Each of the estates was divided into categories and groups. For example, under Peter the Great, merchants began to be divided into guilds. The first included "noble merchants who have large bargains", as well as pharmacists, healers, doctors. They could not be singled out as a separate estate from the merchant class, since the legal status was determined by birth, and not by occupation. The second guild of merchants included small craftsmen, small merchants, as well as "all vile people who are hired, in menial work and the like." The merchants did not pay the poll tax. The state took from them a fee for "entrance" to the guild. This system is reminiscent of modern licensing: you pay money - you get the right to engage in a certainactivity.
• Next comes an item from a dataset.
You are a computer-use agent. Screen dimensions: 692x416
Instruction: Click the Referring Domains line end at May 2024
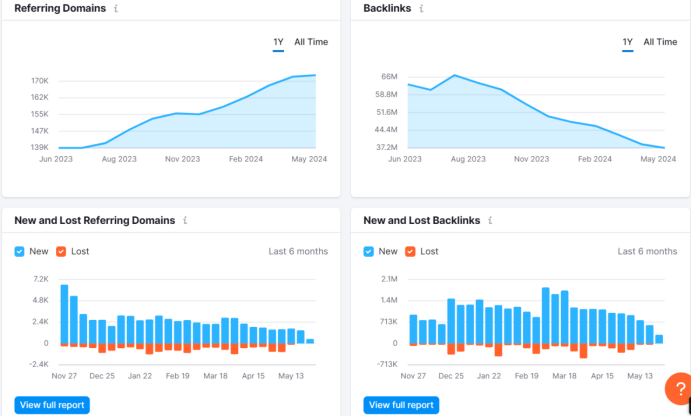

Sources don't call some merchants "mean people" for nothing. There was a loophole in the law: some of them were not engaged in trade, which irritated the state. It was impossible to collect a poll tax from them, nor to transfer them to another class according to the laws of the feudal-estate system.

basic tax on taxable estates
basic tax on taxable estates

Cooperate

The society vigilantly watched to ensure that people could not deceive the state during revision tales. The poll tax did not mean at all that each resident was obliged to come to the fiscal authority and pay for himself. To build such a system requires huge funds and a lot of time. The state made it easier: it put people on the lists of "revision tales", charged the main tax on the taxable estates depending on the number of the taxable population, and billed the whole society. This was called mutual responsibility. If someone decides to deceive the state, other residents paid for it. Such a system is reminiscent of the modern payment of utility bills by common house meters in apartment buildings: the total debt is divided among all residents.

basic tax on taxable estates
basic tax on taxable estates

The taxable estates of the 19th century: the crisis of the estate system

The estate system is becoming obsolete in the period of development of capitalism. A vivid example of the crisis was described by A. P. Chekhov in The Cherry Orchard. Former peasants and merchants had huge financial fortunes, but were limited in their rights, while semi-poor nobles had legal privileges over them. The crisis is most acute in Russiamanifested from the middle of the 19th to the beginning of the 20th centuries. However, until 1918, the Code of Laws of the Russian Empire was in force in the country, which retained the estate system.

May 15, 1883, Emperor Alexander III abolishes the poll tax with a manifesto. Russia is the only European state that has exempted its citizens from personal taxes. Therefore, it was absolutely wrong to say that the "tsarist regime" squeezed "all the juice" out of the unfortunate subjects before the revolutions of the 20th century.